▶ _SUPPLIED INFORMATION_
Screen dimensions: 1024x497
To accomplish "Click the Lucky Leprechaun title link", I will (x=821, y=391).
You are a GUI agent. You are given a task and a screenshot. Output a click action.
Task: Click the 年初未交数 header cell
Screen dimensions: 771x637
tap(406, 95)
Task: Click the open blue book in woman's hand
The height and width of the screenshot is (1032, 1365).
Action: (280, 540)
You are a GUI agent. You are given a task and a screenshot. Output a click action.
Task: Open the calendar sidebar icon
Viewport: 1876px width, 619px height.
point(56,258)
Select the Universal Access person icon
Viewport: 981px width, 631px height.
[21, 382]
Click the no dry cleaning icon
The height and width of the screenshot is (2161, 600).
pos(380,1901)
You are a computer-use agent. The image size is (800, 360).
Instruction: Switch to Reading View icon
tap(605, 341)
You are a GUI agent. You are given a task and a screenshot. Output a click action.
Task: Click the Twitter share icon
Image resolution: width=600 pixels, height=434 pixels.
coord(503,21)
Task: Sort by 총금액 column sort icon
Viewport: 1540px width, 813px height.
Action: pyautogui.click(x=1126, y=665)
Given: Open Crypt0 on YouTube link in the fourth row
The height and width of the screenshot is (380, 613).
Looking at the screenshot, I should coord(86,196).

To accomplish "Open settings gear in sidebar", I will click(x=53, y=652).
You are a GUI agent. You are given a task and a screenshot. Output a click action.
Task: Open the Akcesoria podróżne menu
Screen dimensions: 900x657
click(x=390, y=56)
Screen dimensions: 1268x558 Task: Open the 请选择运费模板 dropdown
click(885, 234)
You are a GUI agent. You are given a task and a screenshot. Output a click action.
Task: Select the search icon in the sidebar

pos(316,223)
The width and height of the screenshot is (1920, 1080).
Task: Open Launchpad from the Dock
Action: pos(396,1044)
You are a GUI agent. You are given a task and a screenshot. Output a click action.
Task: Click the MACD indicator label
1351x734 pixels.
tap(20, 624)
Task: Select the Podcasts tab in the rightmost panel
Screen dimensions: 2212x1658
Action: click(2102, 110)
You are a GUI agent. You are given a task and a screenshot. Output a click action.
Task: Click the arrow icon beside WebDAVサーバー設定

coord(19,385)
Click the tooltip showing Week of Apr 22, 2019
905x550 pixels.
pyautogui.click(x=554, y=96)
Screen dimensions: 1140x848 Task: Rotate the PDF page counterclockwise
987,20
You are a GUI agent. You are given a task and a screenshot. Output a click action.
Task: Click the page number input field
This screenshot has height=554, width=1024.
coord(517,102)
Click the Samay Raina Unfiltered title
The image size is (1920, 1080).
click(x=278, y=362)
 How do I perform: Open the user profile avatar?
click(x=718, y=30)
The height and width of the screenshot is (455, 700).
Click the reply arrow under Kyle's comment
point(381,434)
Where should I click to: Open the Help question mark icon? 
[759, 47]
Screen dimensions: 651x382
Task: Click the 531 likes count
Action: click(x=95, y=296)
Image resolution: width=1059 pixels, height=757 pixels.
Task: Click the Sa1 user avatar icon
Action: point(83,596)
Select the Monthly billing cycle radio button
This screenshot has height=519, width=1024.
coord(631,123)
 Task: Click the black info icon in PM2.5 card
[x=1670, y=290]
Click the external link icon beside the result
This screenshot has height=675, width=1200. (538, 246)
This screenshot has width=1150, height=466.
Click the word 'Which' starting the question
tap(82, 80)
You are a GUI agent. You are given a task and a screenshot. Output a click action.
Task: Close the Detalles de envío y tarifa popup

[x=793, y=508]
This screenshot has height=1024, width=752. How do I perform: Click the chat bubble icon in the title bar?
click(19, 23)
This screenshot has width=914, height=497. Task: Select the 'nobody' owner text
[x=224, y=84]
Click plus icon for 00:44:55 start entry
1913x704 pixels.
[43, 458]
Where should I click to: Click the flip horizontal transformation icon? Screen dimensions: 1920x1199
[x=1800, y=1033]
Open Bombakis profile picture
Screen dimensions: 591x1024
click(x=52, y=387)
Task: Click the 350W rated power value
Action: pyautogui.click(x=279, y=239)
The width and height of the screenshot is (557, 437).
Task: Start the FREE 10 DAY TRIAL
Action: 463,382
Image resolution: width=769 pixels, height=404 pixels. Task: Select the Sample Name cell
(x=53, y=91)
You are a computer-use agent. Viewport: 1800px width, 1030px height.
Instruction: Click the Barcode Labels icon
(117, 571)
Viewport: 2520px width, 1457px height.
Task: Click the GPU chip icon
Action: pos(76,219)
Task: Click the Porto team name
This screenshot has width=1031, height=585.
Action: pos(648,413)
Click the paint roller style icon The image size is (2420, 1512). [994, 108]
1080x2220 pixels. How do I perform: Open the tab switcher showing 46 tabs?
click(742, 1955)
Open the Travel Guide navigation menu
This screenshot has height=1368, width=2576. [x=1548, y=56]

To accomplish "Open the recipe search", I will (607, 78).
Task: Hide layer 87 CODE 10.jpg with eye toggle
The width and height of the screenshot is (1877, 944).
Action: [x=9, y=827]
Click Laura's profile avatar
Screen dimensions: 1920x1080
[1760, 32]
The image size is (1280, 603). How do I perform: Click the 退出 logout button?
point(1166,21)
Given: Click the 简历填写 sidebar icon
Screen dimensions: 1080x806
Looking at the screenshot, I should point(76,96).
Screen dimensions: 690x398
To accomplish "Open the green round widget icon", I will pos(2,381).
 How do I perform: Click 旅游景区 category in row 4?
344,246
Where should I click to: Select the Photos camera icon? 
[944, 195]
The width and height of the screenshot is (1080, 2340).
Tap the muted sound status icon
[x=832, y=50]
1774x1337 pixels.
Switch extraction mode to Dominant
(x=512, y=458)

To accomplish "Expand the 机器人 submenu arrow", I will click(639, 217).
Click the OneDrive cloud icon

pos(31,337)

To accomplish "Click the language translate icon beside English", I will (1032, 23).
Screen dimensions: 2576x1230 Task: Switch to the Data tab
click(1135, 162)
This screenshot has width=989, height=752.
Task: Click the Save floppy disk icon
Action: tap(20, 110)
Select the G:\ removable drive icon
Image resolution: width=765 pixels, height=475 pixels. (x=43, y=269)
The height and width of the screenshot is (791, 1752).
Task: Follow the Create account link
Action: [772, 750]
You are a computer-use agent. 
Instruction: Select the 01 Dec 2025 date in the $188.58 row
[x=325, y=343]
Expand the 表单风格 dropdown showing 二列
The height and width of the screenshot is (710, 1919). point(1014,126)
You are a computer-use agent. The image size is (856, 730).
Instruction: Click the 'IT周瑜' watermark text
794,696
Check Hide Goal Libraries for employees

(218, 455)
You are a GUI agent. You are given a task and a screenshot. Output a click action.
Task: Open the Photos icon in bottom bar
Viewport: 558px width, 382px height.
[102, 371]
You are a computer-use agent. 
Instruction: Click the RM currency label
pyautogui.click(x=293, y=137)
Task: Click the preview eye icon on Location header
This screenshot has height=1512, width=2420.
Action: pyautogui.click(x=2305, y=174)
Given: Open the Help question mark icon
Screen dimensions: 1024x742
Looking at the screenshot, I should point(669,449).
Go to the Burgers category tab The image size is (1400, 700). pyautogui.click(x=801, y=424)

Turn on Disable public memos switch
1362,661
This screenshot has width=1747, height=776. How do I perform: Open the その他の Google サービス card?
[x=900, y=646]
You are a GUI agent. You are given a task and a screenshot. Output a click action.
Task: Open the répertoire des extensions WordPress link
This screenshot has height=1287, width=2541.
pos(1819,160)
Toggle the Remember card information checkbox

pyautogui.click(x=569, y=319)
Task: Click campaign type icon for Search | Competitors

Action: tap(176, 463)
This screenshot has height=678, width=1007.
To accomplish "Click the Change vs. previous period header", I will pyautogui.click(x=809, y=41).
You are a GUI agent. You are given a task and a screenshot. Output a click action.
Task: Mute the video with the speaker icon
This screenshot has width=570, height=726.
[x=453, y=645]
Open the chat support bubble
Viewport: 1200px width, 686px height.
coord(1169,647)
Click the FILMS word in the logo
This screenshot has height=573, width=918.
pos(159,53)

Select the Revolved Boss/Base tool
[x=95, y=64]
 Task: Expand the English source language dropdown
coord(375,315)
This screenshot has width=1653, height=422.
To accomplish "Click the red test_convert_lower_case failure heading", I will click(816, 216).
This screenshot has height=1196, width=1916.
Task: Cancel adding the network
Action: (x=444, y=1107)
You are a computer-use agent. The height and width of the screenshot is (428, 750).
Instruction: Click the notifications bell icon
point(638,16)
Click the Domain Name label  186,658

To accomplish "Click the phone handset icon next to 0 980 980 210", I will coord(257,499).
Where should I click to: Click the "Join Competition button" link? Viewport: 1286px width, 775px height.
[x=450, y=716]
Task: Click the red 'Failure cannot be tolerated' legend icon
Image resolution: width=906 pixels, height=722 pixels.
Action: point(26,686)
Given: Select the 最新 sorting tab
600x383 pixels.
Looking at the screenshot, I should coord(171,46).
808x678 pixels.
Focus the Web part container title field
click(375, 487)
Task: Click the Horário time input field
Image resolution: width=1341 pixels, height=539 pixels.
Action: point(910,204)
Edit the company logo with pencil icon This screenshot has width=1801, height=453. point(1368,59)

▶ _STATED PROBLEM_
Report, in full, every line in the material above that contains the word "cell". Case counts.

▶ _THE REPLY_
Task: Click the 年初未交数 header cell
Image resolution: width=769 pixels, height=404 pixels. Task: Select the Sample Name cell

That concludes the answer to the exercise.